Miroïr l'écouta attentivement. Il avait déjà réfléchi à cette question, il avait déjà prévu une solution et attendait une réunion officielle avec Zarkhaïm et Jäwell pour en parler. Zarkhaïm s'amusa, dans l'obscurité de la nuit, Miroïr eut la sensation que le visage du roi s'éclaira soudainement.
"Mais je sais que tu as déjà un plan, n'est-ce pas ?"
Miroïr fut surpris, il acquiesça en silence. Il ne savait pas comment réagir, c'était comme si Zarkhaïm le connaissait. Le roi se leva, sa longue cape noire le suivit, Miroïr l'observa avec admiration, tout ce qui concernait Zarkhaïm à cet instant lui paraissait surréaliste. Il faillit lever la main pour le toucher. Il s'arrêta avant de l'atteindre. Zarkhaïm se tourna vers lui et lui adressa un sourire chaleureux.
"A demain donc, j'ai hâte d'entendre ce que tu vas nous raconter."
Zarkhaïm partit lentement, disparaissant dans l'ombre. Miroïr resta là, sur le banc. Alors qu'il regardait le roi s'éloigner, il murmura surtout pour lui-même.

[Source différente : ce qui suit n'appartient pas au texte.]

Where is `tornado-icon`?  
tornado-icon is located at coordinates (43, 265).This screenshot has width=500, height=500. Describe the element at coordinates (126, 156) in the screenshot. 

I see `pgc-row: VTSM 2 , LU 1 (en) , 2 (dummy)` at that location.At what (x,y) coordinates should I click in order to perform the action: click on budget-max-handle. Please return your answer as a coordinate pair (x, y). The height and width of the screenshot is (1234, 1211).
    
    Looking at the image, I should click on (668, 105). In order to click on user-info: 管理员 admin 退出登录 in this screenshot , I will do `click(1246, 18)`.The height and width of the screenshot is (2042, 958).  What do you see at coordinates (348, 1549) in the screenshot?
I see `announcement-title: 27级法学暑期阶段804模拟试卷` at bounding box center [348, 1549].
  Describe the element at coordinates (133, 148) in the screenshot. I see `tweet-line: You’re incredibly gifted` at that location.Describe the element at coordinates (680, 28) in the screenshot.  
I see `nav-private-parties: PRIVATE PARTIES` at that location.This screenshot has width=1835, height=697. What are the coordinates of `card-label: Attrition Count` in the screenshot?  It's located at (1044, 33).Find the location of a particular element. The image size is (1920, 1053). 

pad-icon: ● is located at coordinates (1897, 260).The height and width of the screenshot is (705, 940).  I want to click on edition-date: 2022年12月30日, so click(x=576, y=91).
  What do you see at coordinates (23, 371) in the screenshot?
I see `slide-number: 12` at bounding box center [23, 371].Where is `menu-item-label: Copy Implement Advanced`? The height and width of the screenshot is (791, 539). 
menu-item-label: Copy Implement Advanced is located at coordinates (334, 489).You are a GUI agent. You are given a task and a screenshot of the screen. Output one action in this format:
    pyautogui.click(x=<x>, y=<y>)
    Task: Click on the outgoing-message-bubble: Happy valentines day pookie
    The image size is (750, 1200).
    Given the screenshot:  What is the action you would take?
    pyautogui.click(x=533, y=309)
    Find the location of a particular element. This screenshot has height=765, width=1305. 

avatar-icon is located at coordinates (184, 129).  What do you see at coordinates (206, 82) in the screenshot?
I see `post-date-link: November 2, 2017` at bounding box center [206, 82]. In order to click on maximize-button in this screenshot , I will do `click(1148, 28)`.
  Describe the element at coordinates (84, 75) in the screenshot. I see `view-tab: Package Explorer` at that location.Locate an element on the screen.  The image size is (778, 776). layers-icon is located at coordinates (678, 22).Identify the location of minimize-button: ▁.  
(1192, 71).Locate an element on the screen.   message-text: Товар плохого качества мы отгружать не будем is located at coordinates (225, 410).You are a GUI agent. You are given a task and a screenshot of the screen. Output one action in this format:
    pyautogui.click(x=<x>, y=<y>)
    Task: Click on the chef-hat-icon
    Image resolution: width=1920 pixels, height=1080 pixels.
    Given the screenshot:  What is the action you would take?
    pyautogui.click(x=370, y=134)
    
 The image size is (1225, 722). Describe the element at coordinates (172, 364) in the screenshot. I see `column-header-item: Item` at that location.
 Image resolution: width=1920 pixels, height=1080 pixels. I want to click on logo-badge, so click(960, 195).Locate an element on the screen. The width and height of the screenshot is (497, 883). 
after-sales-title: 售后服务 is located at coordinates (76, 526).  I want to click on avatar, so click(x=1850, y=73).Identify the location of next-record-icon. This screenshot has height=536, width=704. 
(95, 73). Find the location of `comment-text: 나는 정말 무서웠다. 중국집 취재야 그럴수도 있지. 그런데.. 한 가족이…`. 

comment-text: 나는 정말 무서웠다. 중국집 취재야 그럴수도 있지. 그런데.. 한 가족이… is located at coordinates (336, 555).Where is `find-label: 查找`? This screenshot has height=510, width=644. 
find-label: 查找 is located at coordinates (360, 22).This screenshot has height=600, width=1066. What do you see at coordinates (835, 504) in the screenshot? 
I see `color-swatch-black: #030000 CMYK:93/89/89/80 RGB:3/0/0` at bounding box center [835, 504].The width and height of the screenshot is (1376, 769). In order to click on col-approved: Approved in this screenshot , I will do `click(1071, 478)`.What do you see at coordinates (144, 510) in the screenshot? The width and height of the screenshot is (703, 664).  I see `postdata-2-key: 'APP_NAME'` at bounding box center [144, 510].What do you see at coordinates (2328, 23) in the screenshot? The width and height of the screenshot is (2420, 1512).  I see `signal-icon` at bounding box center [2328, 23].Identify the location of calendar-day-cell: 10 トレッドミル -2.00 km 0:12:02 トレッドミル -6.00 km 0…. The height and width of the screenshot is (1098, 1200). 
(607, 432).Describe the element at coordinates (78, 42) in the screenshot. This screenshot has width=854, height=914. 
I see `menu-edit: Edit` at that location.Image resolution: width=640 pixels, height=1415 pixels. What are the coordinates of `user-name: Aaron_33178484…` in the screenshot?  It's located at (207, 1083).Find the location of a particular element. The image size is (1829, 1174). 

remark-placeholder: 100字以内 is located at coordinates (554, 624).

"Merci d'avoir cru en moi..."
Le lendemain, lors de la réunion, Miroïr présenta son idée.
Si le pays était globalement en paix, il y avait très souvent des attaques à la frontière et les villages alentour n'étaient pas protégés. Miroïr eut l'idée de travailler sur un bouclier magique qui protégerait tout individu non-armé. Ainsi, les civils seraient épargnés. C'était un projet d'envergure. Il y travaillait déjà et il était sûr qu'avec le temps il y arriverait. En protégeant les civils, Miroïr était sûr que la population serait plus ouverte à l'idée d'avoir des mages parmi eux.
Si les généraux trouvaient cela ridicule car ils ne croyaient pas à ce genre de pouvoir, ils n'avaient d'autre choix que d'accepter la proposition. Qu'ils le veuillent ou non, Jäwell et Zarkhaïm soutenaient Miroïr.